Passage -
For example, when the tension applying portion 16 is not provided on the upper and lower surfaces of the glass layer 14, the arithmetic mean waviness Wa is approximately 1000 μm, but by providing the tension applying portions 16 to adjust the tension, the arithmetic mean waviness Wa can be reduced to 100 μm or less. The arithmetic mean waviness Wa of the upper and lower surfaces of the glass layer 14 is more preferably 100 μm or less, and particularly preferably 50 μm or less. Although the lower limit value of the arithmetic mean waviness Wa of the upper and lower surfaces of the glass layer 14 may be 0 μm, the arithmetic mean waviness Wa is normally larger than 0 μm (For example, several μm).

When the arithmetic mean waviness Wa of the upper and lower surfaces of the glass layer 14 is within the above range, the planarity of the glass layer 14 can be improved, and the distortion of an image reflected on a mirror can be reduced when the multilayer structure is used as a mirror, for example. The multilayer structure 10 can be used as a full-length mirror, for example, by attaching the back of the support 15 to a wall or the like in a room.

Rows -
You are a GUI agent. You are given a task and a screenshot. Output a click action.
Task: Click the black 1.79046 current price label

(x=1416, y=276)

...

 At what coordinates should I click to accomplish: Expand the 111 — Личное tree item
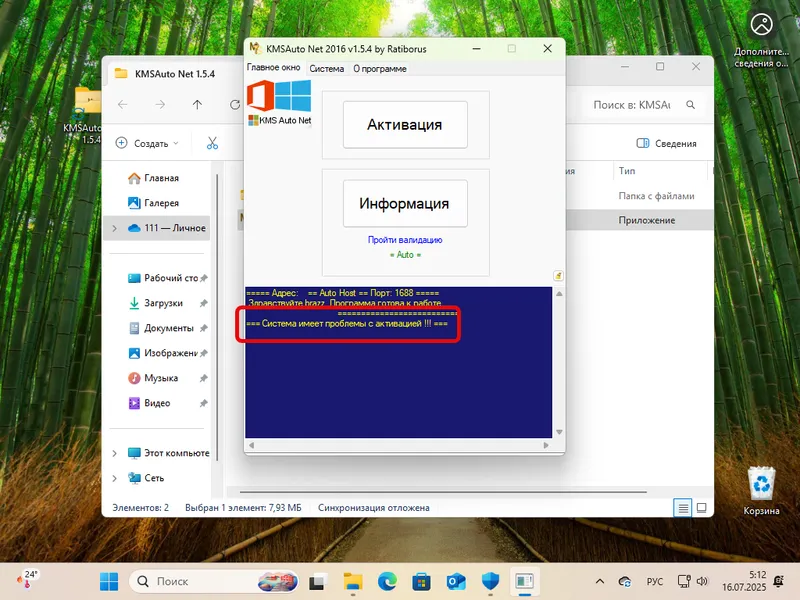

Stated goal - Continue the passage about the waviness of the glass layer in the multilayer structure, starting right after its last sentence.

Final result -
FIG. 3 is a sectional view illustrating an example of the tension applying portion. In the example illustrated in FIG. 3, the tension applying portion 16 includes a hook bolt 161, a thumbscrew 162, and a linear member 163.

A through hole 11x penetrating the resin layer 11 in the thickness direction is provided in the outer peripheral region of the resin layer 11, and a cylindrical metal member 17 is inserted into the through hole 11x for reinforcement. The metal member 17 is made of, for example, stainless steel.

Meanwhile, the support 15 is provided with a hook bolt 161 penetrating the sidewall so that the hook protrudes from the inner peripheral side of the sidewall to the resin layer 11 side, and a thumbscrew 162 is screwed to the outer peripheral side of the sidewall. The hook bolt 161 and the thumbscrew 162 are made of, for example, stainless steel. As illustrated in FIG. 3, the thumbscrew 162 may be disposed in a recess 15x provided below the outer peripheral side of the sidewall, or may be disposed so as to protrude from the outer peripheral side of the sidewall without providing a recess 15x.

The linear member 163 is provided so as to pass through the inside of the through hole of the metal member 17 and the inside of the hook of the hook bolt 161. The linear member 163 is preferably made of a material that does not itself extend or shrink as the material generates a constant tension. The linear member 163 is made of, for example, stainless steel.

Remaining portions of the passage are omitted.